In the items below, change "database address" to "server address" and give them again with nothing else altered. Leave out the pictures.

>> begin INPUT RECORDS

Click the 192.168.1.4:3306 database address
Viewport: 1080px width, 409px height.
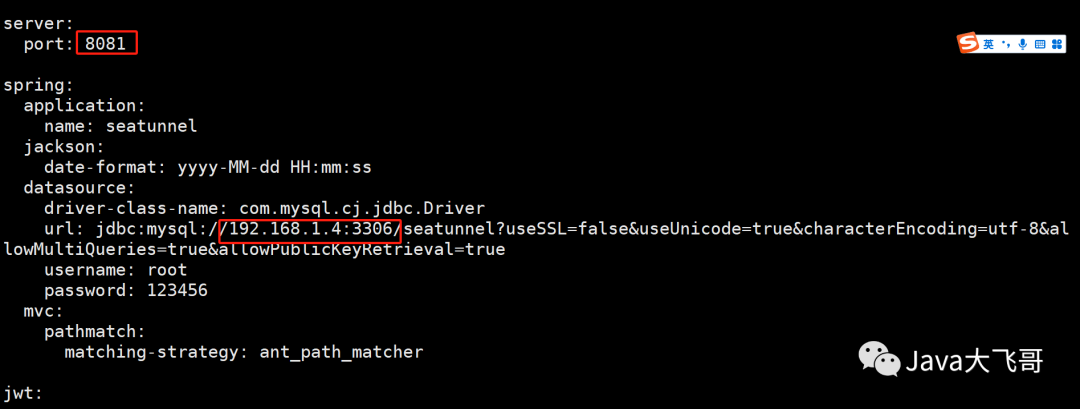click(310, 229)
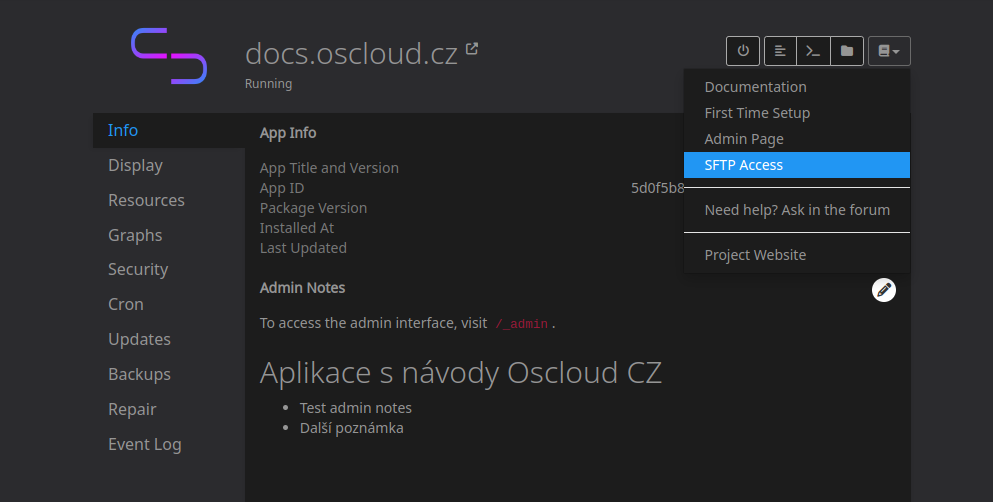Screen dimensions: 993x502
Task: Go to the Graphs tab
Action: coord(135,235)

>> end INPUT RECORDS

**THE ANSWER:**
Click the 192.168.1.4:3306 server address
Viewport: 1080px width, 409px height.
click(310, 229)
Screen dimensions: 993x502
Task: Go to the Graphs tab
Action: coord(135,235)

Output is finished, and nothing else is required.